How to monitor Kubernetes in DigitalOcean
Site24x7 monitors your DigitalOcean Kubernetes (DOKS) cluster availability and operational state, providing real-time visibility into cluster health and uptime. This monitor tracks the cluster's availability status and surfaces error states such as provisioning failures or unknown conditions.
By observing these metrics in tandem, you gain early visibility into performance degradation, ensuring that your team is immediately notified when a cluster enters an unhealthy state.
Use case
Cluster health: The Summary tab gives you a real-time view of cluster availability and downtime, so you can quickly spot when a Kubernetes cluster goes offline and take immediate action.
SLA validation: Availability and Downtime metrics help you track cluster uptime against your SLAs, making it easier to support both internal reports and customer commitments.
Incident correlation: By comparing cluster downtime with application issues, you can quickly determine if problems are coming from the Kubernetes layer, helping speed up root cause analysis.
Setup and configuration
Kubernetes resources are auto-discovered and monitored during the DigitalOcean integration. To enable monitoring, follow the steps below:
- Navigate to Cloud > DigitalOcean > Add DigitalOcean Monitor. Follow these steps to add a DigitalOcean monitor.

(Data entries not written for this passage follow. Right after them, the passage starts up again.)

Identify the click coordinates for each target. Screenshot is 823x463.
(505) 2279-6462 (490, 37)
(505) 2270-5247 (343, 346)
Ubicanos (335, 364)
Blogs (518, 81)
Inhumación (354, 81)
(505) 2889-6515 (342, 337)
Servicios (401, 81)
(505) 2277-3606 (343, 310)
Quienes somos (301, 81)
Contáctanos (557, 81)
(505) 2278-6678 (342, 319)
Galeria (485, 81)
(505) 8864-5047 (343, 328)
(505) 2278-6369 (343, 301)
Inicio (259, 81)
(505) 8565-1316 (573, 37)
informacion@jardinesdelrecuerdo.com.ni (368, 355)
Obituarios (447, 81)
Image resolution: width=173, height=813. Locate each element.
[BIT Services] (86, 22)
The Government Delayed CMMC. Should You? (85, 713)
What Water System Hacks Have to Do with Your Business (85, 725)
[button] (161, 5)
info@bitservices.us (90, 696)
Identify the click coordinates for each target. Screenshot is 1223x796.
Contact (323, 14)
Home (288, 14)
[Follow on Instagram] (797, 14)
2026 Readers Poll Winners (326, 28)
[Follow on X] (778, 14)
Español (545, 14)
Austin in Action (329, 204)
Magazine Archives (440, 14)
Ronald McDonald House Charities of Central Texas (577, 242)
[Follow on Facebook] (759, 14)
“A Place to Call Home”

- While adding or editing a DigitalOcean monitor, select Kubernetes from the Service/Resource Types drop-down and click Save.
- Go to Cloud > DigitalOcean, select the created DigitalOcean monitor, then click Kubernetes.
Kubernetes will be discovered during the next discovery cycle as per the discovery frequency you selected during DigitalOcean monitor creation.
Data collection frequency
Performance metrics of your DigitalOcean Kubernetes will be collected every two minutes and are updated in the Site24x7 portal every five minutes by default, based on the selected poll interval.
Supported metrics
Summary
The Summary report gives you a complete picture of your DigitalOcean Kubernetes clusters, including uptime, outage frequency, and downtime for any chosen timeframe. It displays the status of your Kubernetes clusters, such as Up (when the cluster is running and reachable) and Down (when it is in an error or unknown state and for how long), offering operations teams a bird's-eye view of cluster health across all configured monitors at a glance.